43% Of 1st Time Homebuyers Put $0 Down

Discussion in 'Economics' started by Tauvros, Jan 18, 2006.

  1. gnome

    gnome

    1. Bank would try to collect against your other assets and wages.

    2. When bank determines that you have nothing left, it will "forgive the debt" and write it off.

    3. When bank "forgives debt", the amount of forgiven debt becomes ordinary income to the defaulter and is taxable. So, the bank might leave the defaulter alone at this point, but now the defaulter has to contend with the IRS asking for the tax money.
     
    #31     May 16, 2006
  2. moo

    moo

    What?? Are you serious?

    After the bursting housing bubble has put the poorer half of Americans into bankruptcy, the government is going to slap them with tax bill!

    Absolutely ridiculous. Just can't be true.
     
    #32     May 16, 2006
  3. gnome

    gnome

    Unfortunately, that's how it works. For the lender to be able to write off the loss, it is a *requirment* that he 1099 the borrower for the defaulted amount.
     
    #33     May 16, 2006
  4. Have you EVER had a client that defaulted and was imposed a tax bill for "forgiveness of debt" on a home. In California, I've had a few that defaulted, received notice (1099) and never paid one red cent to the IRS under this theory.

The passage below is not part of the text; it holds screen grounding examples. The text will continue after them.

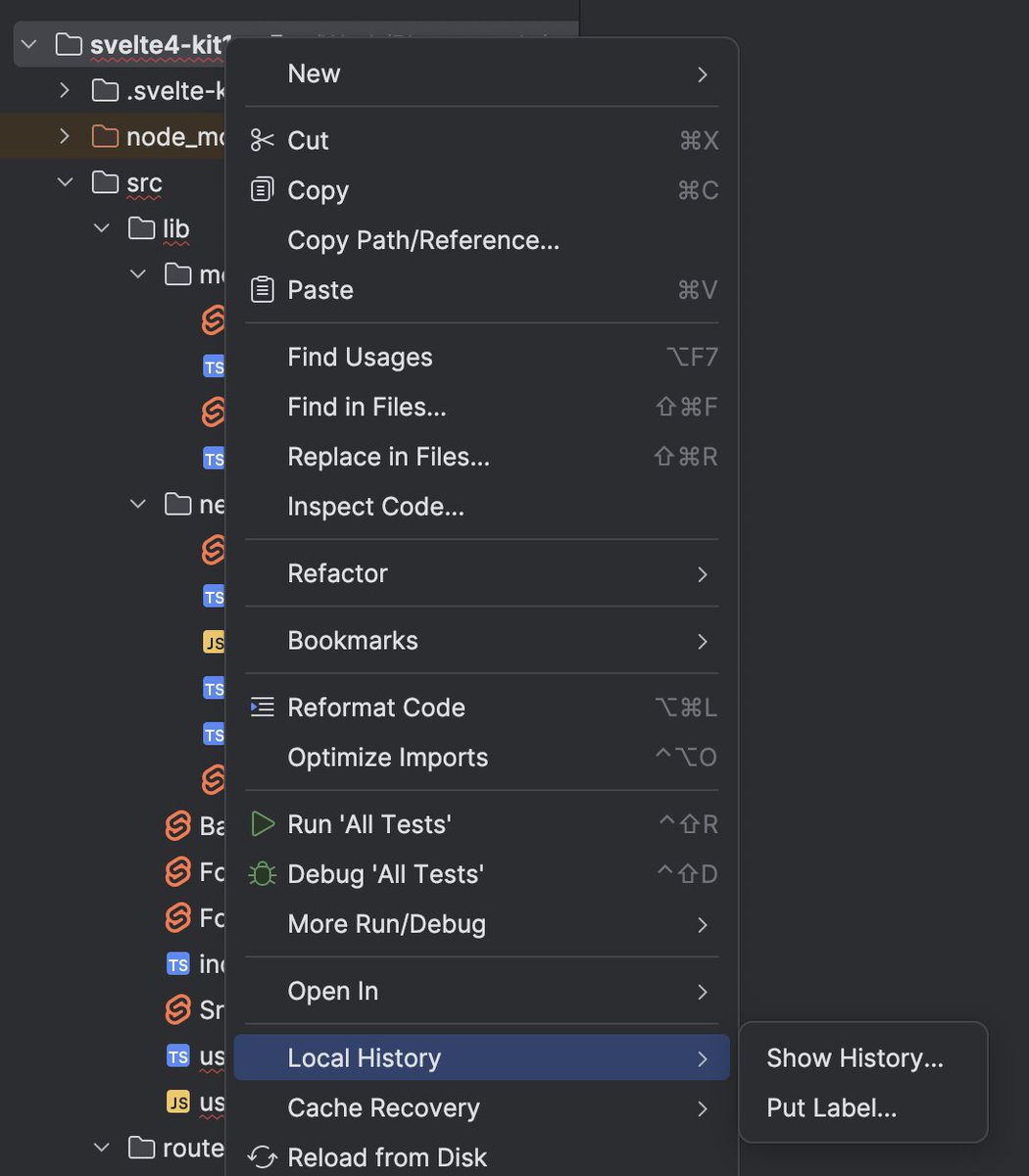Click the TS badge icon of the index file

[178, 964]
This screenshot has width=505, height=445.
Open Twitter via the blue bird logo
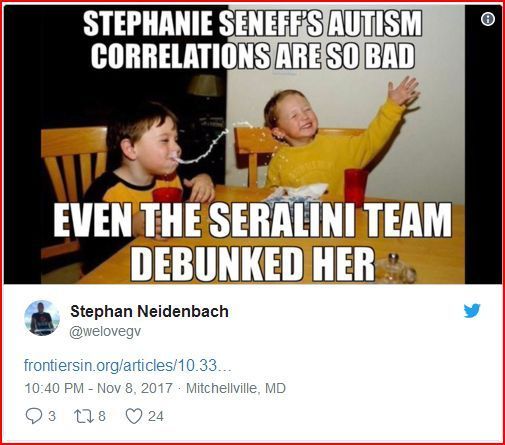coord(472,311)
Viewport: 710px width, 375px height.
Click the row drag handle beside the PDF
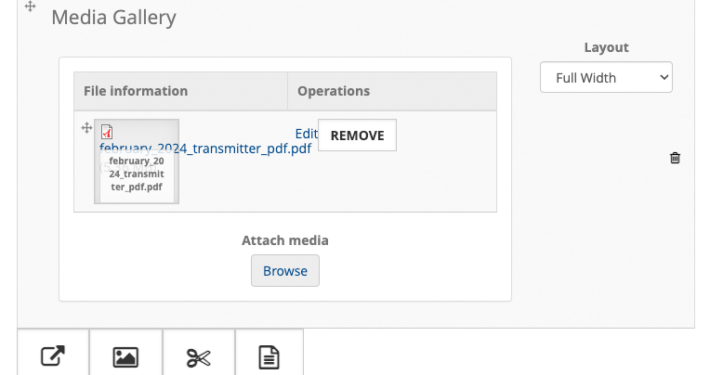click(86, 128)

    The forgiveness of debt concept gnereally works when two parties are involved in a business transaction with no security. With a home sale/purchase you have a three headed monster; Buyer, seller, banker and security.

    If someone got hit for this they had really bad counsel representing them before the IRS.
     
    #34     May 16, 2006
  5. Not an expert, but how do you avoid IRS Pub 525, p18, "Mortgage Relief upon Sale or Other Disposition?" For recourse loans it looks like income, for non-recourse loans it sounds like it would only matter once the forgiveness pushed your "gain" above the exemption threshold (personal residence).
     
    #35     May 16, 2006
  6. You can thank GWB ver 2.0 for that.
     
    #36     May 17, 2006
  7. Say one knows they're going to get foreclosed on in the near future, can't they just take a home equity loan (before they get foreclosed on) for the full equity they have in the house and cash the check and hide the money and that way they don't lose their equity in the house when they get foreclosed on?
     
    #37     May 18, 2006
  8. I'm sure one could go to a loan shark, get the equity at 60% and put it in little hula girl dolls, ship them to the Amazon and catch a flight to Brazil, to hide in the rain forest for the rest of one's life.

    But why would one want to?
     
    #38     May 18, 2006
  9. Arnie

    Arnie

    I know that in a "short sale" the seller is obligated to pay tax on the amount of debt forgiven. The difference between a regular foreclosure and a "short sa;e" is that you have to have bonafide offer from a buyer. You can read more here.............

    http://realtytimes.com/rtcpages/20031022_shortsale.htm

    If you qualify for the short sale, it isn't over until the tax collector sings.

    Any remaining difference between your home's value and the balance on your mortgage is considered a forgiveness of debt and, in virtually all cases, that's income that is taxable.
     
    #39     May 18, 2006
  10. dont forget PMI. If you put down less than 20% on a home, most mortgage companies force you to pay for PMI, which insures the first 20% of a home's value.

    So if you buy at 100k, put down nothing, the market tanks and you walk away, the bank really only has 80k at risk. The first 20k is insured, courtesy of you cuz they make you pay for it. Its rolled into your monthly payment.

    Sweet deal huh? The bank gives you a loan and makes YOU pay for insuring their investment. That'd be like buying MSFT, and making Bill Gates pay for the 20% debit spread on the puts.